What the exercise asks. Write out every line of the items below again, requests included, and scale each coordinate in the answers by 1.75, rounding to whole numbers with halves going up. Leave all other numbers as they are.

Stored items
--------
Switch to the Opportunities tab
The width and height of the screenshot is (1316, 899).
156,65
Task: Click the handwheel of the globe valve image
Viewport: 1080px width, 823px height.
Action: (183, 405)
--------
Complete answer.
Switch to the Opportunities tab
The width and height of the screenshot is (1316, 899).
273,114
Task: Click the handwheel of the globe valve image
Viewport: 1080px width, 823px height.
Action: (320, 709)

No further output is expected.